First, to verify my identity, I will list some details:
The current head of Noah is Wang Yunhe, formerly the Minister of the Algorithm Application Department, later renamed the Director of the Small Model Lab. The former head of Noah was Yao Jun (referred to by everyone as Teacher Yao). Several lab directors: Tang Ruiming (Brother Ming, Team Ming, already resigned), Shang Lifeng, Zhang Wei (Brother Wei), Hao Jianye (Teacher Hao), Liu Wulong (referred to as Wu Long Suo), etc. Many other core members and experts have successively left.
We belong to the “Sìyě” (Four Fields) organization. Sìyě has many brigades, and the foundational language large model is the Fourth Brigade. Wang Yunhe’s small model is the Sixteenth Brigade. We participated in gatherings in Suzhou, with various monthly milestones. During the Suzhou “attack meeting,” tasks were assigned, and goals needed to be achieved before the deadline. The Suzhou gathering would bring together personnel from various locations to the Suzhou Research Institute, where they usually stayed in hotels, such as those in Luzhi, separated from their families and children.

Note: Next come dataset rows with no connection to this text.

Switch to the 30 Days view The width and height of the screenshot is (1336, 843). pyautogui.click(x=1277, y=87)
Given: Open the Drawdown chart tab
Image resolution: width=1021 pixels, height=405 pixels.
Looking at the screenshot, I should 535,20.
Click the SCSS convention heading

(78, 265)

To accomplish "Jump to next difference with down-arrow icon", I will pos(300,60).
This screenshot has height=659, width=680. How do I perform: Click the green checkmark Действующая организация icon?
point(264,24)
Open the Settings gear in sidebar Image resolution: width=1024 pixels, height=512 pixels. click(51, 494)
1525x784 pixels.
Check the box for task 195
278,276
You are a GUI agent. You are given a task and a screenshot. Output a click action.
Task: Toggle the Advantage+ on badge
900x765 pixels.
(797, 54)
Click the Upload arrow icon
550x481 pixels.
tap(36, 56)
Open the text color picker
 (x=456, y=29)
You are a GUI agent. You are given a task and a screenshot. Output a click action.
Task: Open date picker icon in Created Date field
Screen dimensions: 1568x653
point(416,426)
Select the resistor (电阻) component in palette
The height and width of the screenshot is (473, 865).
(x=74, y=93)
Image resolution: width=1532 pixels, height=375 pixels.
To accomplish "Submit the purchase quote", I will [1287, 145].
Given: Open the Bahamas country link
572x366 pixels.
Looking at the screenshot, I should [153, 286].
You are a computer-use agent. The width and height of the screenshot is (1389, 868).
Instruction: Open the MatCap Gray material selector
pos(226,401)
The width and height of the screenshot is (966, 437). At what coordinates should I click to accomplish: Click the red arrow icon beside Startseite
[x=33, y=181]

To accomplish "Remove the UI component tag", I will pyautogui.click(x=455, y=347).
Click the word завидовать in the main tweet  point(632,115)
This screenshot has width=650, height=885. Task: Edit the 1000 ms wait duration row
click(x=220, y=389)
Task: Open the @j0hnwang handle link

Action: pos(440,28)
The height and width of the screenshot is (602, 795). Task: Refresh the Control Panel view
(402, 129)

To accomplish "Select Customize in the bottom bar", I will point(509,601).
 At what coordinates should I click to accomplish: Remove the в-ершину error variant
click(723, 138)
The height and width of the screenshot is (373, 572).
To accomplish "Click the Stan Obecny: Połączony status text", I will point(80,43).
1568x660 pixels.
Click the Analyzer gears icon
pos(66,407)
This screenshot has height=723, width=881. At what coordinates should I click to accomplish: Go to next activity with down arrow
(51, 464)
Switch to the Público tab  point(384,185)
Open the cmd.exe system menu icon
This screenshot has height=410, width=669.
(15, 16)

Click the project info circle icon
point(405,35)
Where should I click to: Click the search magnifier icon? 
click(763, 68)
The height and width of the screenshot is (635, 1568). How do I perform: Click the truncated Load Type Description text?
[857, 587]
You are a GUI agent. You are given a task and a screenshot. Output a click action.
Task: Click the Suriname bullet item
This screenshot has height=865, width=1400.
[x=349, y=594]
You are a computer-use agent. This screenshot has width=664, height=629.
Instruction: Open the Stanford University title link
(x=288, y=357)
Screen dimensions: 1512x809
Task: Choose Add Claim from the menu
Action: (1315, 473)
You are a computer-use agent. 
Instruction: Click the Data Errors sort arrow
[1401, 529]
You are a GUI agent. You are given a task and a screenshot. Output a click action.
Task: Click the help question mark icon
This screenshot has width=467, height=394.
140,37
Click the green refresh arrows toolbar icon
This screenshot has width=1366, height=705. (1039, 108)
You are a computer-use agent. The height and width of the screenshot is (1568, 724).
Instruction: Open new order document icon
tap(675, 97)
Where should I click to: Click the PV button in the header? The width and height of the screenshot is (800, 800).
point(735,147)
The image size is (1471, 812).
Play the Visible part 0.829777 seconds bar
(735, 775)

During the Suzhou gathering, Saturdays were default workdays, which was very hard, but there was afternoon tea on Saturdays, and once there were even crayfish. The workstations at the Suzhou Research Institute were relocated once, from one building to another. The buildings at the Suzhou Research Institute have European-style decorations, with large slopes at the entrance and beautiful scenery inside. Going to the Suzhou gathering usually lasted at least a week, or even longer, with some people unable to return home for one or two months.
Noah was once rumored to be research-oriented, but after joining, because of working on large model projects in Sìyě, project members completely became delivery-oriented, and were full of regular meetings, reviews, and reports. Many times, even conducting experiments required approval. The team needed to interface with various business lines such as Terminal Xiaoyi, Huawei Cloud, and ICT, leading to considerable delivery pressure.
The early internal code name for the Pangu model developed by Noah was “Pangu Zhizi.” Initially, it was only a web-based version that required internal application for trial use. Later, due to pressure, it was integrated into Welink for public beta testing.
These days, the uproar regarding the accusations of Pangu large model plagiarizing Qwen has been fervent. As a member of the Pangu team, I have been tossing and turning at night, unable to sleep. The Pangu brand has been so greatly affected. On one hand, I selfishly worry about my career development and feel that my past hard work was in vain. On the other hand, I feel a great sense of relief that someone has started to expose these matters. For countless days and nights, we gnashed our teeth at the actions of certain individuals within the company who repeatedly gained countless benefits through fraud, yet we were powerless. This oppression and humiliation have gradually eroded my affection for Huawei, making my time here increasingly muddled and lost, often doubting my life and self-worth.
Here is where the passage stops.